One final thing I should probably point out: Can you lose any colors by assigning a standard narrow RGB system? Can any color be out of gamut due to that? No. Simply because by assigning your RGB system you are giving the metric of what fully saturated Red (255) produced by ColorPerfect should mean. The gamut problems you might fear only exist in color system conversions (from wide to narrow). If the image is not as colorful as you’d like most often ColorPerfect’s Saturation command does a better job than fussing around with assigning other primaries.
You can of course convert the almost final image from narrow RGB system to Adobe RGB 1998 or even Pro Photo RGB to be able to use Saturation to create even more colorful tones. Keep in mind though that your screen might not display them and that photographic processes out there might not print them so that should be the exception rather than the standard case.
So what you are supposed to use is a normally narrow RGB system (unless something else works for a given film), Saturation, White, Shadow compression etc. What I use a lot is the luminance mask paired with removing White as illustrated in the general ColorPerfect tutorial video I recorded a while ago.
What I’d like to give you with this write up is confidence. Many users seem to think that the color they get by assigning a standard working space is very arbitrary. It is not. It follows the intended color flow for photographic film and it works very well. The color is somewhat replaceable in this and assigning any other primaries that perceptually work better for a given artistic goal is a valid thing to do as illustrated in the text linked to in my first post here.

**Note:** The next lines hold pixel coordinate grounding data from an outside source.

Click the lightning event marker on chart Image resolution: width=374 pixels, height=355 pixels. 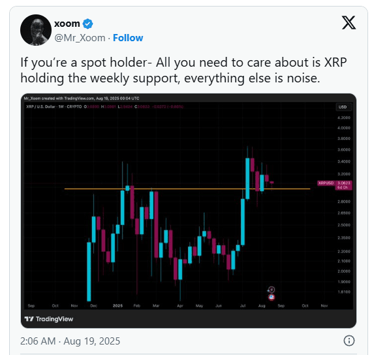coord(272,290)
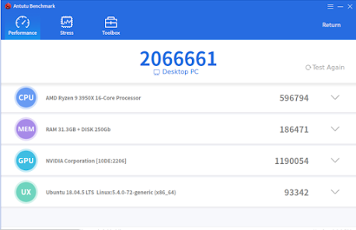The height and width of the screenshot is (230, 356).
Task: Open the Stress test tool
Action: (x=67, y=22)
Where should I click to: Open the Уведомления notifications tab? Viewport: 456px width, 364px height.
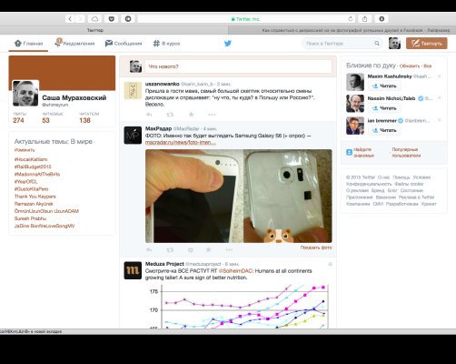pyautogui.click(x=74, y=44)
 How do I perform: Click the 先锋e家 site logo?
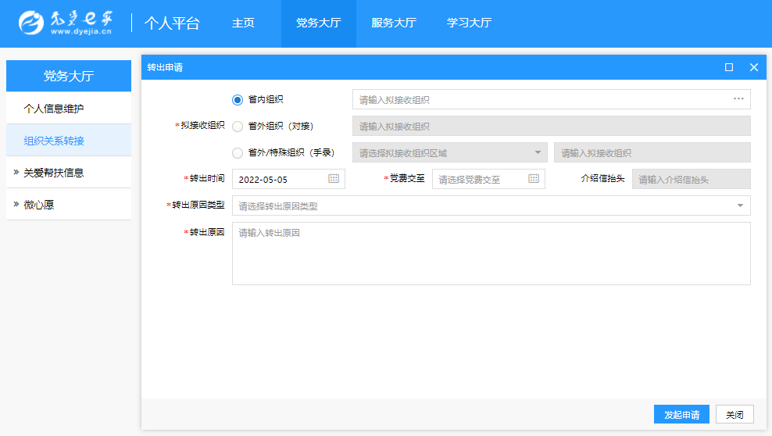point(66,23)
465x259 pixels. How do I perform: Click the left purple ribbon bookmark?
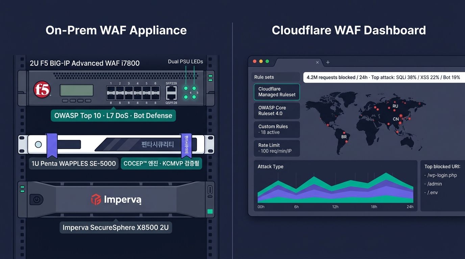[x=52, y=145]
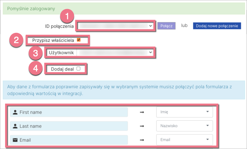Viewport: 247px width, 149px height.
Task: Click the arrow icon in Email row
Action: pyautogui.click(x=142, y=140)
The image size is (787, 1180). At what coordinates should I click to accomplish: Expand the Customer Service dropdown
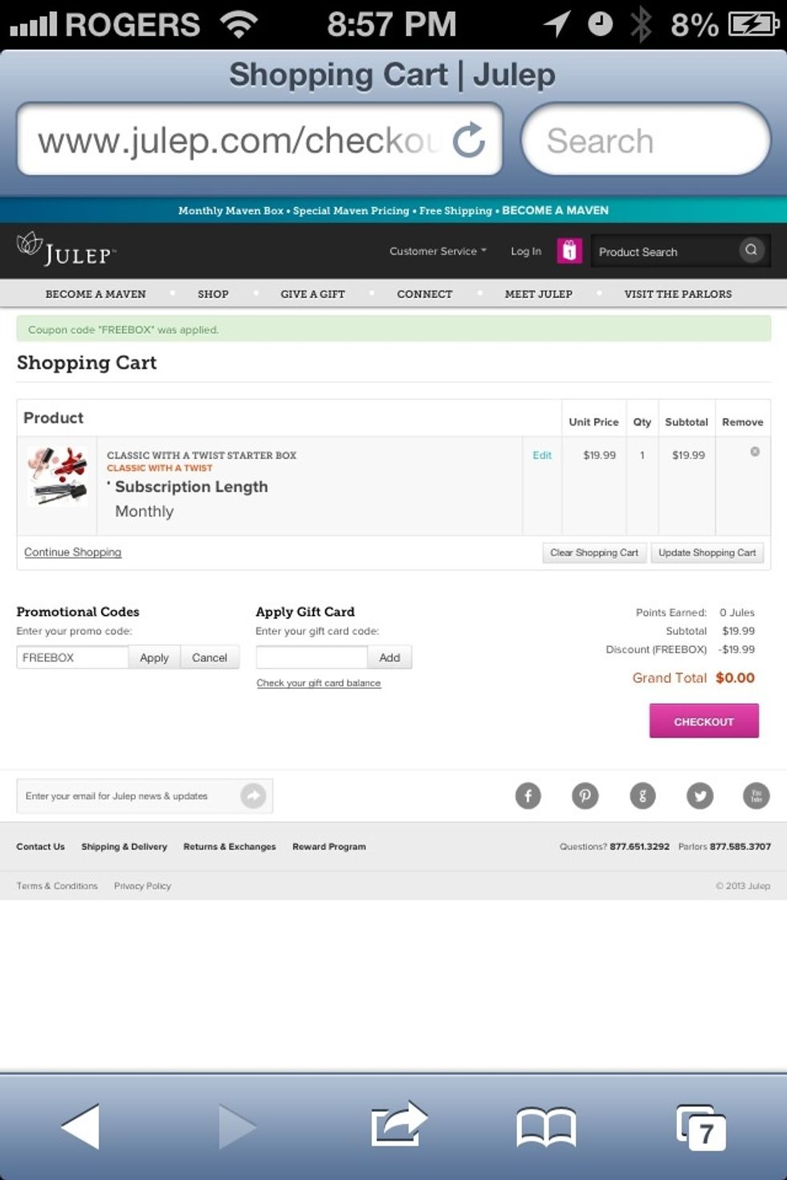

Usually that is not necessary.
Often people will tell me that they’d like to keep the color properties of the film. Notice that you do. Using the same RGB primaries for all final images (but for differently constructed spectral averages of a given scene as provided by different types of film) is like printing different films on the same color photographic paper. That does not impact the properties of the film.
If you made it all the way down here that is not the end of it but it might be a beginning... What Scanner do you use?